[TASK GOAL]:
All records need to be reproduced exactly. Keep every word as it is.

[INPUT]:
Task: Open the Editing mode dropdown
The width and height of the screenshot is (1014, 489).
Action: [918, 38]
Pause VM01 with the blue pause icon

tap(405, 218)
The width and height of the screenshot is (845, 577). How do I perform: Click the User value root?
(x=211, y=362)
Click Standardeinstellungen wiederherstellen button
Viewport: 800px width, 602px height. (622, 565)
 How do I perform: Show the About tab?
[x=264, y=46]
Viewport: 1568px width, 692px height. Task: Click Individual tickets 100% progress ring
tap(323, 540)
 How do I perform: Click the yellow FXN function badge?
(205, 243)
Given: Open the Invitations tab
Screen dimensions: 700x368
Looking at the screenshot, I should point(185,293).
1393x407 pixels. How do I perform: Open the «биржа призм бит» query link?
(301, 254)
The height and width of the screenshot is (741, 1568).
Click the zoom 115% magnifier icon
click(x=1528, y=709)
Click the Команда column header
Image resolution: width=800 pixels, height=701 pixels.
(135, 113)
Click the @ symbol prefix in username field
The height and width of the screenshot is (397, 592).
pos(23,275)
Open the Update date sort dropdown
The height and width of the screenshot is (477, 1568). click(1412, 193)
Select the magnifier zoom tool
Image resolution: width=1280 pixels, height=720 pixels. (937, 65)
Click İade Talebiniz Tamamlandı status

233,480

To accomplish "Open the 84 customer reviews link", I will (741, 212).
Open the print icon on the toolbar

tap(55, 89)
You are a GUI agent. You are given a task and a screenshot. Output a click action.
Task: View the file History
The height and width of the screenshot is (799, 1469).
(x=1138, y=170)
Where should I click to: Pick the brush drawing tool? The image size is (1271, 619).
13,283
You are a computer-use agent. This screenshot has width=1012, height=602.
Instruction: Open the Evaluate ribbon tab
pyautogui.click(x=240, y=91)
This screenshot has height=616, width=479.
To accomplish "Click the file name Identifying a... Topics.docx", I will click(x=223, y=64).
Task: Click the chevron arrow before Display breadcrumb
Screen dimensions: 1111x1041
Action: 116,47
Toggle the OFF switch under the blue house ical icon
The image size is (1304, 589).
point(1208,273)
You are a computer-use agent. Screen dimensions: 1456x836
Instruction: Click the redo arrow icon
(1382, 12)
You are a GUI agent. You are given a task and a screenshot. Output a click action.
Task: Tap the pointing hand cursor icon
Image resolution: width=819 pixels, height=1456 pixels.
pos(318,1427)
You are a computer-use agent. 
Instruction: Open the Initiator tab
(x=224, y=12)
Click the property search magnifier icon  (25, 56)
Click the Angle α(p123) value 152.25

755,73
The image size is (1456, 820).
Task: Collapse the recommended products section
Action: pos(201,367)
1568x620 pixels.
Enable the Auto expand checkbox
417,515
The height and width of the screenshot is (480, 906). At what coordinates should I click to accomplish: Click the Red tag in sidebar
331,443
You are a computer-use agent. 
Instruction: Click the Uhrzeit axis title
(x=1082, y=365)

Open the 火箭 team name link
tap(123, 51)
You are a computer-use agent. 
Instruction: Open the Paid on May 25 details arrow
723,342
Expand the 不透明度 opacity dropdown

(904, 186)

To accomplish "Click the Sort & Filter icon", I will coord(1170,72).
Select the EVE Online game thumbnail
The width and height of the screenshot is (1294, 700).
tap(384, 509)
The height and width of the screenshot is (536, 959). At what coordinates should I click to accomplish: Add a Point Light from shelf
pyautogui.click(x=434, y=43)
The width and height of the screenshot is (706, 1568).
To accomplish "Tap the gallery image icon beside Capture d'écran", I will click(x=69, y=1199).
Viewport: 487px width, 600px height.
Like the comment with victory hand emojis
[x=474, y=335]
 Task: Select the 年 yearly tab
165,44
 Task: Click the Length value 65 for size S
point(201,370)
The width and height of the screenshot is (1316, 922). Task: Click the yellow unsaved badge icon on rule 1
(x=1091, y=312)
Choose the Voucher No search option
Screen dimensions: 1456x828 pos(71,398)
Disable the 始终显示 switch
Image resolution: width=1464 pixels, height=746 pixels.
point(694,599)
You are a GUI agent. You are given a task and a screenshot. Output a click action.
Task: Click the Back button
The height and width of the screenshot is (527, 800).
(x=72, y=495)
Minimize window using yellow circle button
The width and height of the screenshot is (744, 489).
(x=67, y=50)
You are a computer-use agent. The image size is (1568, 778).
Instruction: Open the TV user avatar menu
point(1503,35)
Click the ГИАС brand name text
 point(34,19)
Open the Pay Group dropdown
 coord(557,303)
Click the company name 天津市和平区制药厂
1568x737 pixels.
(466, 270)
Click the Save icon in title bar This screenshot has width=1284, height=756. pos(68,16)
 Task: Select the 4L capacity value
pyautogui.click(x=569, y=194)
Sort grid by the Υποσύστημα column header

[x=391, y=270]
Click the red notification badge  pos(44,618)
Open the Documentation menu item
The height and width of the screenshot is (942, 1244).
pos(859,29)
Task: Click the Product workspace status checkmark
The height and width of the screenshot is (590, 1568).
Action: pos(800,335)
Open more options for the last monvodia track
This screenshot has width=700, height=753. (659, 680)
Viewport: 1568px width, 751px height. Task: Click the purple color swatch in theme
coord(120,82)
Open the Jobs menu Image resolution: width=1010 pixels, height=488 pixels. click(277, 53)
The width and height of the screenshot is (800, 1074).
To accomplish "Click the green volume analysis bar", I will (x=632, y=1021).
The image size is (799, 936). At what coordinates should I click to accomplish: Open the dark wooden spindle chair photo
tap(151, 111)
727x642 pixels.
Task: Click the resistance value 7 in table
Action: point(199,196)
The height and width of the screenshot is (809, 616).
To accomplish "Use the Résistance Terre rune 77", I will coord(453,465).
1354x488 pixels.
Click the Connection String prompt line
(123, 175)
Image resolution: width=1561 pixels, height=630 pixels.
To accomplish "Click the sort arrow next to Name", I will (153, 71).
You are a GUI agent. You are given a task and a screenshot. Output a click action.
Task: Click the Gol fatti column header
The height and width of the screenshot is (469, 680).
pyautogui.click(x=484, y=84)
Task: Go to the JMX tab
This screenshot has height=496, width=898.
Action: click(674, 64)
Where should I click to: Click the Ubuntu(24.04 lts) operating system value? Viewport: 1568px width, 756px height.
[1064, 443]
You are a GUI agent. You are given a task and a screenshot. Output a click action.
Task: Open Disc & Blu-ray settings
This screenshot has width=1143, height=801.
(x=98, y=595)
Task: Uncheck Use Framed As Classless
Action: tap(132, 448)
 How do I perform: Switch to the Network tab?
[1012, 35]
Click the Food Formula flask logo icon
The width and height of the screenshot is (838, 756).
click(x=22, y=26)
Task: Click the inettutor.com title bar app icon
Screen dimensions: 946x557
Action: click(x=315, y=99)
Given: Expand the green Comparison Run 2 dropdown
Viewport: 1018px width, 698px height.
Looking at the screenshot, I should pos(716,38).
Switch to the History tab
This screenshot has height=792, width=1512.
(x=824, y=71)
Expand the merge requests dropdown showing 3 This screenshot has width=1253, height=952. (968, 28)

[ANSWER SPACE]:
Task: Open the Editing mode dropdown
The width and height of the screenshot is (1014, 489).
Action: [918, 38]
Pause VM01 with the blue pause icon

tap(405, 218)
The width and height of the screenshot is (845, 577). How do I perform: Click the User value root?
(x=211, y=362)
Click Standardeinstellungen wiederherstellen button
Viewport: 800px width, 602px height. (622, 565)
 How do I perform: Show the About tab?
[x=264, y=46]
Viewport: 1568px width, 692px height. Task: Click Individual tickets 100% progress ring
tap(323, 540)
 How do I perform: Click the yellow FXN function badge?
(205, 243)
Given: Open the Invitations tab
Screen dimensions: 700x368
Looking at the screenshot, I should point(185,293).
1393x407 pixels. How do I perform: Open the «биржа призм бит» query link?
(301, 254)
The height and width of the screenshot is (741, 1568).
Click the zoom 115% magnifier icon
click(x=1528, y=709)
Click the Команда column header
Image resolution: width=800 pixels, height=701 pixels.
(135, 113)
Click the @ symbol prefix in username field
The height and width of the screenshot is (397, 592).
pos(23,275)
Open the Update date sort dropdown
The height and width of the screenshot is (477, 1568). click(1412, 193)
Select the magnifier zoom tool
Image resolution: width=1280 pixels, height=720 pixels. (937, 65)
Click İade Talebiniz Tamamlandı status

233,480

To accomplish "Open the 84 customer reviews link", I will (741, 212).
Open the print icon on the toolbar

tap(55, 89)
You are a GUI agent. You are given a task and a screenshot. Output a click action.
Task: View the file History
The height and width of the screenshot is (799, 1469).
(x=1138, y=170)
Where should I click to: Pick the brush drawing tool? The image size is (1271, 619).
13,283
You are a computer-use agent. This screenshot has width=1012, height=602.
Instruction: Open the Evaluate ribbon tab
pyautogui.click(x=240, y=91)
This screenshot has height=616, width=479.
To accomplish "Click the file name Identifying a... Topics.docx", I will click(x=223, y=64).
Task: Click the chevron arrow before Display breadcrumb
Screen dimensions: 1111x1041
Action: 116,47
Toggle the OFF switch under the blue house ical icon
The image size is (1304, 589).
point(1208,273)
You are a computer-use agent. Screen dimensions: 1456x836
Instruction: Click the redo arrow icon
(1382, 12)
You are a GUI agent. You are given a task and a screenshot. Output a click action.
Task: Tap the pointing hand cursor icon
Image resolution: width=819 pixels, height=1456 pixels.
pos(318,1427)
You are a computer-use agent. 
Instruction: Open the Initiator tab
(x=224, y=12)
Click the property search magnifier icon  (25, 56)
Click the Angle α(p123) value 152.25

755,73
The image size is (1456, 820).
Task: Collapse the recommended products section
Action: pos(201,367)
1568x620 pixels.
Enable the Auto expand checkbox
417,515
The height and width of the screenshot is (480, 906). At what coordinates should I click to accomplish: Click the Red tag in sidebar
331,443
You are a computer-use agent. 
Instruction: Click the Uhrzeit axis title
(x=1082, y=365)

Open the 火箭 team name link
tap(123, 51)
You are a computer-use agent. 
Instruction: Open the Paid on May 25 details arrow
723,342
Expand the 不透明度 opacity dropdown

(904, 186)

To accomplish "Click the Sort & Filter icon", I will coord(1170,72).
Select the EVE Online game thumbnail
The width and height of the screenshot is (1294, 700).
tap(384, 509)
The height and width of the screenshot is (536, 959). At what coordinates should I click to accomplish: Add a Point Light from shelf
pyautogui.click(x=434, y=43)
The width and height of the screenshot is (706, 1568).
To accomplish "Tap the gallery image icon beside Capture d'écran", I will click(x=69, y=1199).
Viewport: 487px width, 600px height.
Like the comment with victory hand emojis
[x=474, y=335]
 Task: Select the 年 yearly tab
165,44
 Task: Click the Length value 65 for size S
point(201,370)
The width and height of the screenshot is (1316, 922). Task: Click the yellow unsaved badge icon on rule 1
(x=1091, y=312)
Choose the Voucher No search option
Screen dimensions: 1456x828 pos(71,398)
Disable the 始终显示 switch
Image resolution: width=1464 pixels, height=746 pixels.
point(694,599)
You are a GUI agent. You are given a task and a screenshot. Output a click action.
Task: Click the Back button
The height and width of the screenshot is (527, 800).
(x=72, y=495)
Minimize window using yellow circle button
The width and height of the screenshot is (744, 489).
(x=67, y=50)
You are a computer-use agent. The image size is (1568, 778).
Instruction: Open the TV user avatar menu
point(1503,35)
Click the ГИАС brand name text
 point(34,19)
Open the Pay Group dropdown
 coord(557,303)
Click the company name 天津市和平区制药厂
1568x737 pixels.
(466, 270)
Click the Save icon in title bar This screenshot has width=1284, height=756. pos(68,16)
 Task: Select the 4L capacity value
pyautogui.click(x=569, y=194)
Sort grid by the Υποσύστημα column header

[x=391, y=270]
Click the red notification badge  pos(44,618)
Open the Documentation menu item
The height and width of the screenshot is (942, 1244).
pos(859,29)
Task: Click the Product workspace status checkmark
The height and width of the screenshot is (590, 1568).
Action: pos(800,335)
Open more options for the last monvodia track
This screenshot has width=700, height=753. (659, 680)
Viewport: 1568px width, 751px height. Task: Click the purple color swatch in theme
coord(120,82)
Open the Jobs menu Image resolution: width=1010 pixels, height=488 pixels. click(277, 53)
The width and height of the screenshot is (800, 1074).
To accomplish "Click the green volume analysis bar", I will (x=632, y=1021).
The image size is (799, 936). At what coordinates should I click to accomplish: Open the dark wooden spindle chair photo
tap(151, 111)
727x642 pixels.
Task: Click the resistance value 7 in table
Action: point(199,196)
The height and width of the screenshot is (809, 616).
To accomplish "Use the Résistance Terre rune 77", I will coord(453,465).
1354x488 pixels.
Click the Connection String prompt line
(123, 175)
Image resolution: width=1561 pixels, height=630 pixels.
To accomplish "Click the sort arrow next to Name", I will (153, 71).
You are a GUI agent. You are given a task and a screenshot. Output a click action.
Task: Click the Gol fatti column header
The height and width of the screenshot is (469, 680).
pyautogui.click(x=484, y=84)
Task: Go to the JMX tab
This screenshot has height=496, width=898.
Action: click(674, 64)
Where should I click to: Click the Ubuntu(24.04 lts) operating system value? Viewport: 1568px width, 756px height.
[1064, 443]
You are a GUI agent. You are given a task and a screenshot. Output a click action.
Task: Open Disc & Blu-ray settings
This screenshot has width=1143, height=801.
(x=98, y=595)
Task: Uncheck Use Framed As Classless
Action: tap(132, 448)
 How do I perform: Switch to the Network tab?
[1012, 35]
Click the Food Formula flask logo icon
The width and height of the screenshot is (838, 756).
click(x=22, y=26)
Task: Click the inettutor.com title bar app icon
Screen dimensions: 946x557
Action: click(x=315, y=99)
Given: Expand the green Comparison Run 2 dropdown
Viewport: 1018px width, 698px height.
Looking at the screenshot, I should pos(716,38).
Switch to the History tab
This screenshot has height=792, width=1512.
(x=824, y=71)
Expand the merge requests dropdown showing 3 This screenshot has width=1253, height=952. (968, 28)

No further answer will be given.